Page Split Mechanics
When an INSERT adds a new key to a leaf page that is already full:
- PostgreSQL allocates a new page.
- It moves approximately half the entries from the full page to the new page.
- It inserts a pointer to the new page in the parent internal page.
- If the parent is also full, the split cascades upward.
- If the root page splits, a new root is created, increasing the tree depth by one.
Each of these operations generates WAL records. A single page split that cascades to the parent produces 4-6 WAL writes: the original leaf modification, the new leaf page, the parent modification, and possibly more if the cascade continues.
-- Concept: observing page splits via pg_stat_user_indexes
-- Monitor split activity during a bulk insert
SELECT indexrelname, idx_scan, idx_tup_read, idx_tup_fetch, pg_relation_size(indexrelid) as index_size
FROM pg_stat_user_indexes
WHERE schemaname = 'public' AND relname = 'package_events';
-- Before bulk insert:
-- indexrelname | index_size
-- idx_package_events_package_id | 224698368 (214 MB)
-- After inserting 1 million new events:
-- indexrelname | index_size
-- idx_package_events_package_id | 247463936 (236 MB)
-- The index grew 22 MB for 1 million new rows.
-- Each row's package_id is ~12 bytes. 1M * 12 bytes = 12 MB of raw key data.
-- The additional 10 MB is overhead: page headers, item pointers, free space
-- from page splits (pages are split at roughly 50% full).
Fill Factor
The fillfactor storage parameter controls how full PostgreSQL fills each leaf page during index creation and bulk inserts. The default for B-Tree indexes is 90%.

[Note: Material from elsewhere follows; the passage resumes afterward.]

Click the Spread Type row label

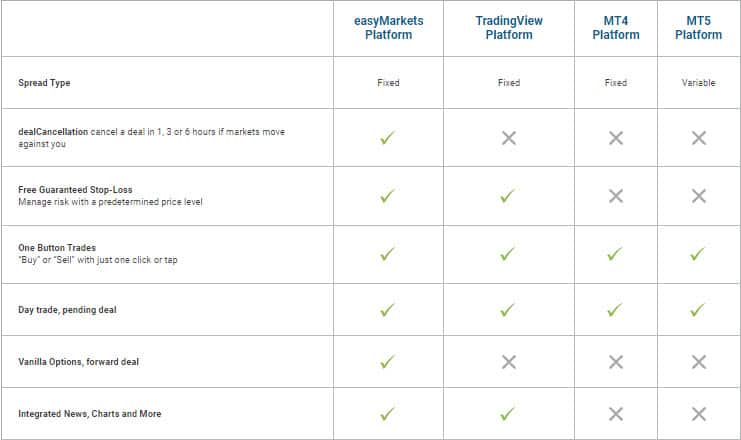[44, 83]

-- Concept: fill factor tradeoff
-- Lower fill factor = more free space per page = fewer splits during inserts
-- Higher fill factor = denser pages = fewer pages to read during scans
-- For a write-heavy table (package events arriving constantly):
CREATE INDEX idx_package_events_package_id
ON package_events (package_id)
WITH (fillfactor = 70);
-- For a read-heavy, rarely-updated lookup table (warehouse locations):
CREATE INDEX idx_warehouses_code
ON warehouses (warehouse_code)
WITH (fillfactor = 100);
A fillfactor of 70 leaves 30% free space in each leaf page. This space absorbs new inserts without triggering page splits, at the cost of reading more pages for range scans (because fewer keys fit per page). A fillfactor of 100 packs pages tight, minimizing the number of pages read during scans, but every insert into a full page triggers a split.

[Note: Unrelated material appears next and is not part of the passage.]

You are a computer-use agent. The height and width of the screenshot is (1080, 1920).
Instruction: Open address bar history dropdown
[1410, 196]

The Observable Consequence
Write amplification is the ratio of bytes written to persistent media versus bytes of logical data inserted. For a table with $k$ indexes, each INSERT generates:
- 1 heap page write (the table row)
- $k$ index page writes (one per index)
- 1 WAL record per heap write
- 1 WAL record per index write
- Additional WAL records for any page splits
A logistics platform’s package_events table with 3 indexes (on package_id, timestamp, and warehouse_id) has a write amplification of at least 4x for the data pages alone, plus the WAL records that double it to roughly 8x. This means a logical write of 200 bytes generates approximately 1,600 bytes of I/O.
At 2,000 events per minute, this is negligible. At 200,000 events per minute, the disk I/O from write amplification becomes the bottleneck before the CPU does.
The Decision Rule
Keep fillfactor at 90 (the default) for tables with a mix of reads and writes. Lower it to 70-80 for tables with heavy insert activity on indexed columns where the keys are not sequential (UUIDs, hash values). Raise it to 100 for lookup tables that are loaded once and queried many times.
If write amplification from indexes is your bottleneck, reduce the number of indexes rather than tuning fillfactor. Every index removed eliminates one page write and one WAL record per insert. This is a larger gain than any fillfactor adjustment.